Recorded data
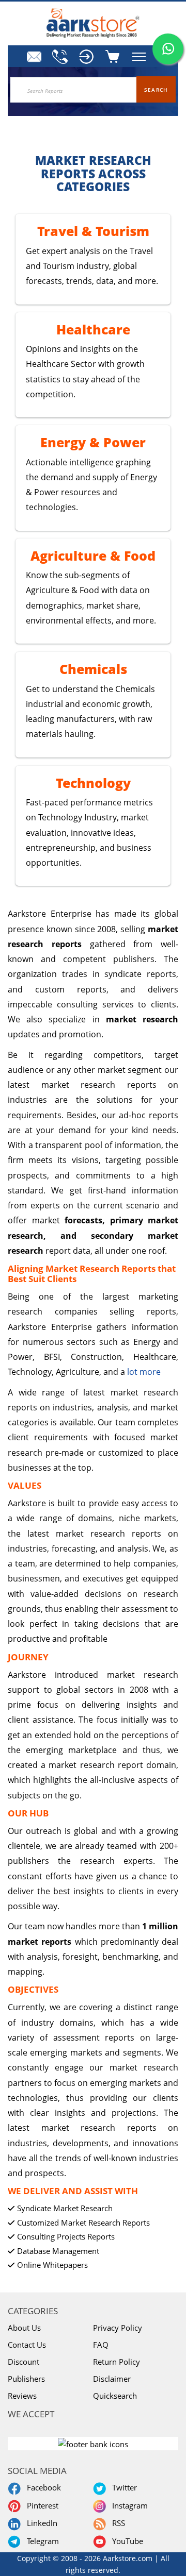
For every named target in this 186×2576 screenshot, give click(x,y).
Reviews (22, 2395)
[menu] (85, 56)
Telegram (41, 2541)
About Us (24, 2327)
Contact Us (27, 2344)
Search (156, 89)
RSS (116, 2523)
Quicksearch (115, 2395)
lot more (144, 1371)
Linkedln (40, 2523)
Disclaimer (112, 2378)
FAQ (101, 2344)
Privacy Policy (117, 2327)
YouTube (125, 2541)
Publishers (26, 2378)
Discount (23, 2361)
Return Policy (116, 2361)
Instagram (128, 2505)
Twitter (122, 2487)
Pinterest (40, 2505)
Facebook (42, 2487)
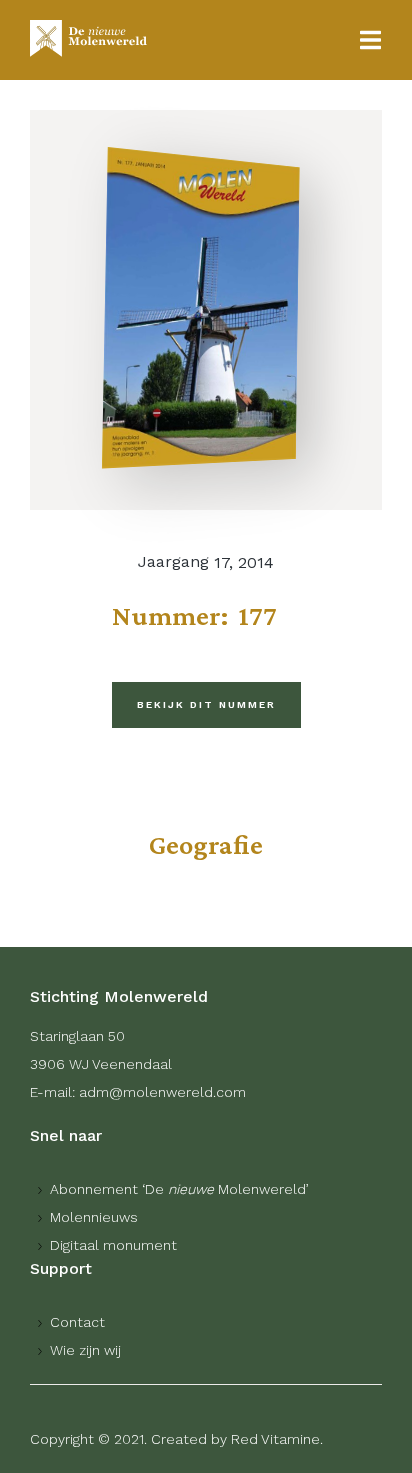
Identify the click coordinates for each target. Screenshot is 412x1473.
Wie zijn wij (85, 1350)
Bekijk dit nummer (206, 704)
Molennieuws (94, 1217)
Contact (77, 1322)
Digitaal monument (113, 1245)
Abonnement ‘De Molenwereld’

- [Aim of the exercise] From the line containing "Disclaimer (112, 2378)" through the final line of the records, write out each line exactly, and include no pictures.

- [Expected answer]
Disclaimer (112, 2378)
FAQ (101, 2344)
Privacy Policy (117, 2327)
YouTube (125, 2541)
Publishers (26, 2378)
Discount (23, 2361)
Return Policy (116, 2361)
Instagram (128, 2505)
Twitter (122, 2487)
Pinterest (40, 2505)
Facebook (42, 2487)
Identify the click coordinates for each target. Screenshot is 412x1473.
Wie zijn wij (85, 1350)
Bekijk dit nummer (206, 704)
Molennieuws (94, 1217)
Contact (77, 1322)
Digitaal monument (113, 1245)
Abonnement ‘De Molenwereld’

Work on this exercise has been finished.